While I’m unspeakably heartbroken, I know he lived a full life and I’m so blessed that he was mine. He was a better dog than I could have ever asked for…. and I’ll share a picture gallery & video below. The house is deafeningly quiet now and I’m deeply saddened. Chase will forever be missed.
The Tales That Chase Wrote
The story behind the title:
Not long after I adopted Chase, I moved to North Carolina. At the time, I had taken a multi-year sabbatical from Facebook, so I would post photos on a Blogger for family and friends to follow his adventures. We called the page “The Tales that Chase Wrote.” (I was a terrible writer so that page didn’t last long). During this time I was also slowly learning how to transition from film to digital photography, so when I look back and see some of the older photos is interesting!

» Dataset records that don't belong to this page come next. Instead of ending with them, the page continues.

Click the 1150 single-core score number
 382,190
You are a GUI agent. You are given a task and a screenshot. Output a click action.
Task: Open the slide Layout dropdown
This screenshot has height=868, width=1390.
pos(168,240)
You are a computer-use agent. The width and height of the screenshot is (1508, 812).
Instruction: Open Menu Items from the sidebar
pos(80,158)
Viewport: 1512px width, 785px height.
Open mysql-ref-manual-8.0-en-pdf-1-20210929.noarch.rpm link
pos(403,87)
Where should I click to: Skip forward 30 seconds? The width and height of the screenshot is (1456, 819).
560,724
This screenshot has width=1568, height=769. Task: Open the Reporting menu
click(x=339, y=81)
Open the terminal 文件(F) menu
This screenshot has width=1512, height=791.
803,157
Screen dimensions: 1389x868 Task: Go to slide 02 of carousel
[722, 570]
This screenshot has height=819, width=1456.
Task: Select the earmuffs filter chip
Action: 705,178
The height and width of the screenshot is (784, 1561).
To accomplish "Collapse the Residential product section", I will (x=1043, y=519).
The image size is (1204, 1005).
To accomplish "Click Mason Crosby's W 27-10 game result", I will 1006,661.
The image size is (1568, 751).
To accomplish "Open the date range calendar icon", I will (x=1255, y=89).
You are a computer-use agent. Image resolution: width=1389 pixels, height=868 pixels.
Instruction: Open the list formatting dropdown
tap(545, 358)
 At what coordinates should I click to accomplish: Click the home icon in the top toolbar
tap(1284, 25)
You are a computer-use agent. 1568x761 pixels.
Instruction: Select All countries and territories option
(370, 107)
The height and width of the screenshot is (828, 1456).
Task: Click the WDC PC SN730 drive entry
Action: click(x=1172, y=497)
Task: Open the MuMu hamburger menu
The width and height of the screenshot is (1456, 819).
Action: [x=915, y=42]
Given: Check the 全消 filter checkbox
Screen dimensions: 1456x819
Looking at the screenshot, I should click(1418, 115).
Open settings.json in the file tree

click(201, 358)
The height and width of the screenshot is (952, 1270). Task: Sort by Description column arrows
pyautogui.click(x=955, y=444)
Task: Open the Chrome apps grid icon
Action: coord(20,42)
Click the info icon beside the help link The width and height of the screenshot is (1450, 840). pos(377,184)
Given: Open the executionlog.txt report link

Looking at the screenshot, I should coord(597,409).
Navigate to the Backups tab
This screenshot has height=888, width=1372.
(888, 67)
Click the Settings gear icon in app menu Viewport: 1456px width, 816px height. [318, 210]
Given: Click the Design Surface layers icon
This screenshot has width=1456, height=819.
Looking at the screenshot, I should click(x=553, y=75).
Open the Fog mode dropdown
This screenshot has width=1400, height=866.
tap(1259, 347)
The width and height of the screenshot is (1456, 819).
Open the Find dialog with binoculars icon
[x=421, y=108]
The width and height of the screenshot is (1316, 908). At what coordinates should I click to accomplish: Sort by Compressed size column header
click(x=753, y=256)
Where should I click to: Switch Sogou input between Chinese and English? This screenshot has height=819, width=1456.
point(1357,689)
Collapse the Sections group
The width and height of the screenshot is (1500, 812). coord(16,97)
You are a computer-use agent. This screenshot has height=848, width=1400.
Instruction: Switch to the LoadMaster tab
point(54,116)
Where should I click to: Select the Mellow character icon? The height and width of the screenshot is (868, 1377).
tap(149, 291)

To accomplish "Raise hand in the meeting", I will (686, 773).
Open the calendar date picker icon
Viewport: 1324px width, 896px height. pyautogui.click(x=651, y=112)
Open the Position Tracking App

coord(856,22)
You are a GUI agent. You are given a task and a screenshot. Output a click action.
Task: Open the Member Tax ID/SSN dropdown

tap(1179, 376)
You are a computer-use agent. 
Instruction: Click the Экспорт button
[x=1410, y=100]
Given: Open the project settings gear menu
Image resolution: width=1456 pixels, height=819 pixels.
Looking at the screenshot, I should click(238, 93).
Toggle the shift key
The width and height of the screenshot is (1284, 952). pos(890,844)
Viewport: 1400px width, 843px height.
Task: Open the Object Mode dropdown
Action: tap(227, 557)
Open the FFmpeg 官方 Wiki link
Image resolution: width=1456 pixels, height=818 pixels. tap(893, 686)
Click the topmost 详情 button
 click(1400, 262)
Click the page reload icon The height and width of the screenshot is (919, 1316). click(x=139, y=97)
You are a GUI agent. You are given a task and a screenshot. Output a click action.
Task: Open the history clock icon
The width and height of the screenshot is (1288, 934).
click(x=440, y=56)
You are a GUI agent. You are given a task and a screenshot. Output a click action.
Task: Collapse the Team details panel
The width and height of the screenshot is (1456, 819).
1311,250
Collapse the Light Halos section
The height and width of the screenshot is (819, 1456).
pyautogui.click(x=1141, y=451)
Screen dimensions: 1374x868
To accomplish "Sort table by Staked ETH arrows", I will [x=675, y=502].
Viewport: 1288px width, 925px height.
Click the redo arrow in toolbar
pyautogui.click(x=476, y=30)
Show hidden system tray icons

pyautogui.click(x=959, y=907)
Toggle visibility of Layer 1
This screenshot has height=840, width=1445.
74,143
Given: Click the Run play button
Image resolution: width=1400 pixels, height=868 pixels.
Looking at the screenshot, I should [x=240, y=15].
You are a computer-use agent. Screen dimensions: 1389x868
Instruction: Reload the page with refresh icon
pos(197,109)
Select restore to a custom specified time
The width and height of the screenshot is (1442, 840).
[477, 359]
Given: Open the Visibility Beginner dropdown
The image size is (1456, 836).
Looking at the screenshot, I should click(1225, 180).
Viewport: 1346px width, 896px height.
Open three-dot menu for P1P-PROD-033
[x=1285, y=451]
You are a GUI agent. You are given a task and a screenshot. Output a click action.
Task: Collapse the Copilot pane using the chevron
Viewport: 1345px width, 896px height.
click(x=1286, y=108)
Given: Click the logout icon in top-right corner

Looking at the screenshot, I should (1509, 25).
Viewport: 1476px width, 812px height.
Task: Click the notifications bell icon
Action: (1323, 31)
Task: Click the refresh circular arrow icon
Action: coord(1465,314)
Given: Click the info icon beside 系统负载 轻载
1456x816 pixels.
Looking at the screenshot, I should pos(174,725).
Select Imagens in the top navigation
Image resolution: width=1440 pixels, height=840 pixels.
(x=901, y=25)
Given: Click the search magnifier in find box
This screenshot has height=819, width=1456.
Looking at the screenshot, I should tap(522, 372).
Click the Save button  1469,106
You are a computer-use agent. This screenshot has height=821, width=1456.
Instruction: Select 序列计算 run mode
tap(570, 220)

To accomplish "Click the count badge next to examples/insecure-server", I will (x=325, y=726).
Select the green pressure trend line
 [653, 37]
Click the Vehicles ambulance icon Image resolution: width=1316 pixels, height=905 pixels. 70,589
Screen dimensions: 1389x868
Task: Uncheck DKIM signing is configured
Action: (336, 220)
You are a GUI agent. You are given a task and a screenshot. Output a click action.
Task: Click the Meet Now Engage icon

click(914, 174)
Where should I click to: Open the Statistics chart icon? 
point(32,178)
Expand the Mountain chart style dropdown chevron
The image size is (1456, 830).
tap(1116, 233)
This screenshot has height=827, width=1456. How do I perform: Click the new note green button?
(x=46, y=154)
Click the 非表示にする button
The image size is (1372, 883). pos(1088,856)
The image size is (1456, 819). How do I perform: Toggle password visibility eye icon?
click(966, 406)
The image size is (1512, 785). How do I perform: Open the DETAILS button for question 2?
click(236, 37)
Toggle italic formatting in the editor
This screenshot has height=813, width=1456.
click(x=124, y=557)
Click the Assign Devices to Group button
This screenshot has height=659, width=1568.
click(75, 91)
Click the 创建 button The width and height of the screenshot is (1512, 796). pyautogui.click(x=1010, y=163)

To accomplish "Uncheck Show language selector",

Anyone that has ever met Chase knows of his big personality, attitude, and all around stubbornness. Such endearing qualities, and so many felt an instant soft spot for him.
In the beginning, he was terrified of everything, but just like my photos he evolved over the years and didn’t even flinch at the artillery and mortar fire on Camp Lejeune, thunderstorms, or even fireworks. The only fear he didn’t get over was lightning, and I can’t say I blame him considering we experienced a house fire from lightning strikes.
I couldn’t be more proud of Chase or more grateful for the unconditional love and companionship he gave to me over the last 10+ years. I will forever miss him.